Trevor Zegras, Ducks

On Sunday, the Ducks stayed stunningly hot, pushing their NHL-leading active winning streak to seven games. With good reason, Troy Terry is grabbing the most headlines — aside from maybe John Gibson. In the Ducks’ latest win, Terry grabbed an assist to push his point streak to a wildly unexpected 14 games.

When it comes to the Ducks’ larger future, Trevor Zegras stands as one of the reasons to be most excited. Granted, Zegras has been quiet lately, but not on Sunday (when he scored two goals and one assist).

Interestingly, while Zegras’ scoring has been sporadic, he’s been especially dangerous when he can get on the scoring sheet. In 10 of his 14 games, Zegras went pointless.

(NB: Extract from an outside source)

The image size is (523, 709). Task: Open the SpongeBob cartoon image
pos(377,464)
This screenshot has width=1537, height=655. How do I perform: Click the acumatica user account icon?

However, in the four games he’s scored this season, three of them have been multi-point games.

If Zegras can be explosive with more regularity, then watch out.

Highlights from the NHL on Sunday, including McDavid reaching 600 points

Another day, another Connor McDavid milestone. In this case, McDavid reached 600 points in just his 421st game. Fittingly, McDavid added an assist to his goal to finish with 601.

By getting there in 421 games, McDavid became the sixth-fastest player to reach 600+ points. The only players to reach 600 points faster than McDavid were: Wayne Gretzky (274), Mario Lemieux (323), Peter Stastny (394), Mike Bossy (400), and Jari Kurri (419). Pretty wild how close McDavid’s come to the pace of some of the scorers from the NHL’s highest-scoring era.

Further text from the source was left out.